Requirement:
Although pictures appear in the entries below, leave them out and print exactly the lines from the first line through the line containing "You are a computer-use agent.".

Information given:
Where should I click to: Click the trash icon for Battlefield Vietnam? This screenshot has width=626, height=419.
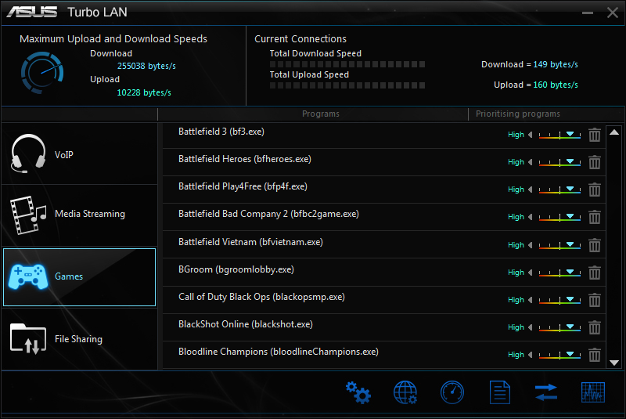point(595,245)
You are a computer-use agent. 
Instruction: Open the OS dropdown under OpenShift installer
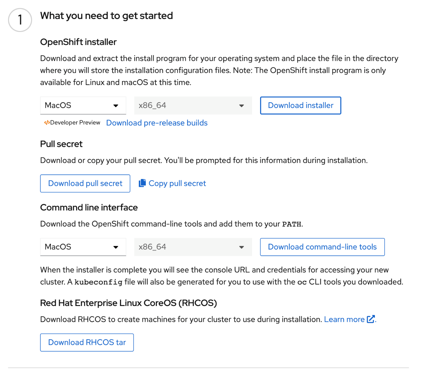tap(83, 106)
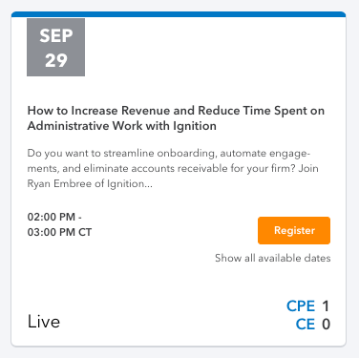
Task: Click the blue CPE credit label
Action: 301,306
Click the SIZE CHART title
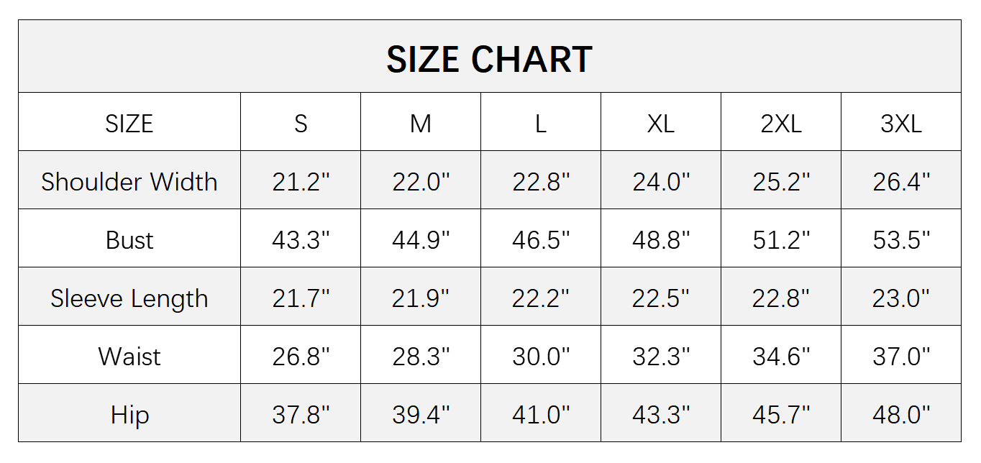Image resolution: width=981 pixels, height=463 pixels. [x=489, y=59]
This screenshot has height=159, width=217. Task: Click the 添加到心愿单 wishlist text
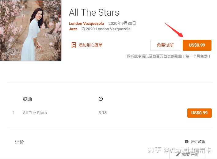[90, 45]
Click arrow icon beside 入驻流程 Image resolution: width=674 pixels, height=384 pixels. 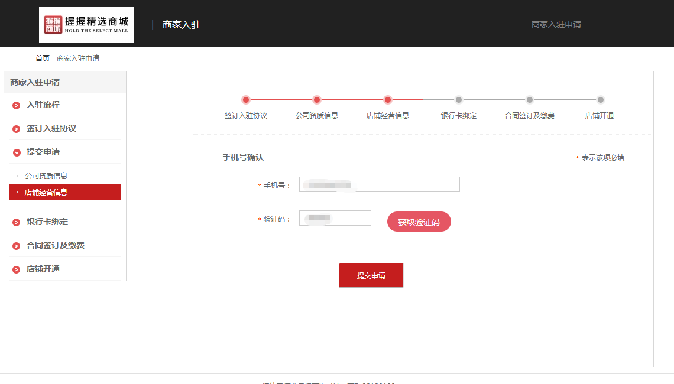click(x=17, y=105)
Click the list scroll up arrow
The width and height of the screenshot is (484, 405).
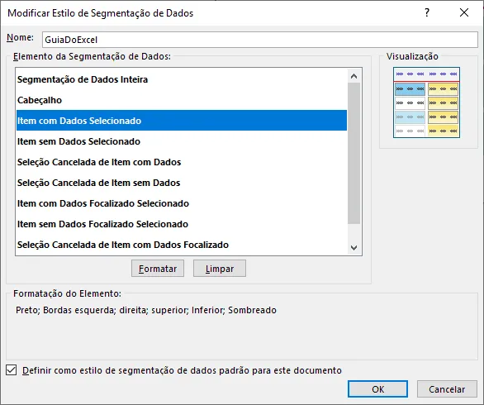coord(354,76)
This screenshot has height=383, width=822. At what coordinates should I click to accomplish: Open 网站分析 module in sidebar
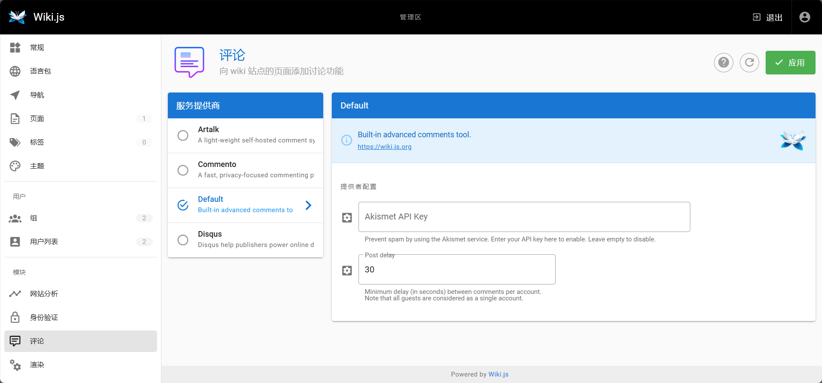coord(44,294)
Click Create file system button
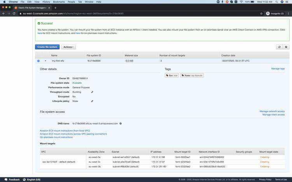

Solution for this task:
Where should I click to: Click the trash icon for Battlefield Vietnam? This screenshot has width=626, height=419.
point(595,245)
You are a computer-use agent. 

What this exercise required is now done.